This is her , I think to myself. A billion-to-one shot, a near impossibility, yet here she stands. In our kitchen. As if hell just froze over.
"This is Mrs. Lim," my adoptive mom says. "Mrs. Lim, my daughter Leah."
Mrs. Lim's is as razor thin as I am. Her hair, like mine, is very dark brown, black by most light.
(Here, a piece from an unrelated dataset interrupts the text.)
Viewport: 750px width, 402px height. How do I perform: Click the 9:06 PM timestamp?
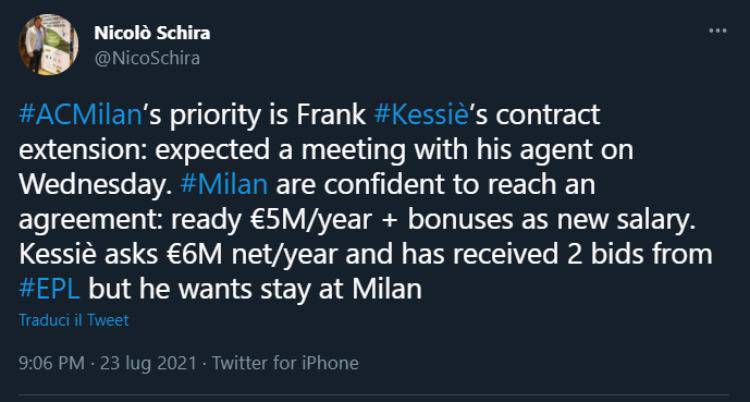tap(51, 363)
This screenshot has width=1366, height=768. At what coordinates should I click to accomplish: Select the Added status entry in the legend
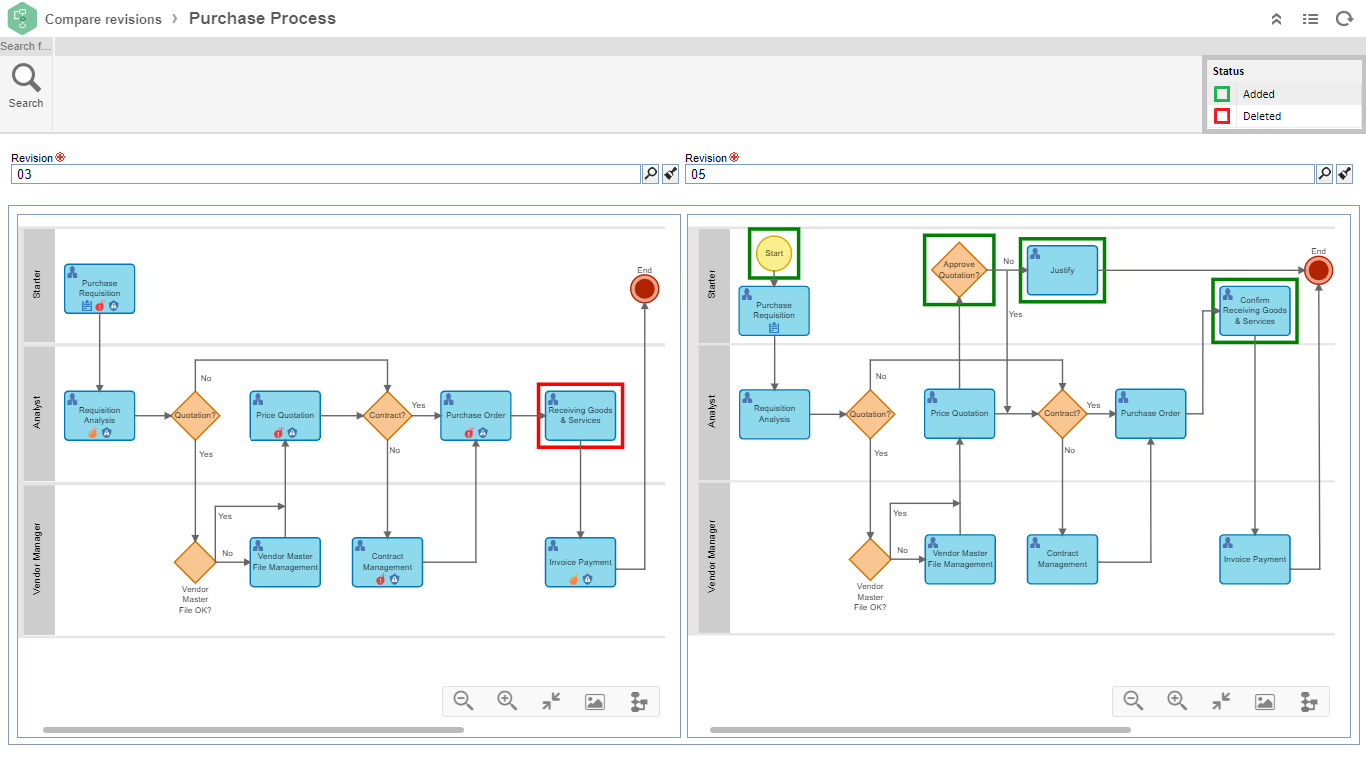click(x=1258, y=93)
My 13-year-old nose, uncustomarily long for an Asian girl, seems to be reflected in her middle-aged face.
"Ni hao," she says without the trace of a smile.
"Hi," I say back.
* * *
"Do you speak Chinese?" Mrs. Lim finally asks.
"A little," I tell her, which is pretty close to a lie. I'm strictly hello-goodbye-thank-you when it comes to my native language.
"We have much in common," she says.
A glass measuring cup falls from my hand and breaks on the ceramic tile floor. "Shit," I say out loud.
Mrs. Lim keeps her seat as I go for the broom by the side of the refrigerator. "Careful to not cut yourself," she says.
"What do you mean we have much in common?" I ask.
She finally shows her smile, but keeps her teeth hidden. "You speak little Chinese, I speak little English." After I find the dustpan, she says, "So where in China?"
"Taizhou," I say.
"Ah," she says. "In Jiangsu." She pauses a second, then adds, "You lucky to be here. In Jiangsu maybe you be stuck in factory already."
"I was abandoned," I say.
* * *
I hear my mom on the front porch and I know my time with Mrs. Lim is almost through. My adoptive dad, were he here to give me advice in this situation, would probably say, "Go for it," or "Swing for the fences." So I do.
"Are you my mother?" I ask.
Mrs. Lim stares at me for a few long seconds, and I'm afraid at first that she doesn't understand. I'm sorry, I'm about to say. Stupid question. But she interrupts my thoughts as the front door opens.
"Your mother," she says, "just came in."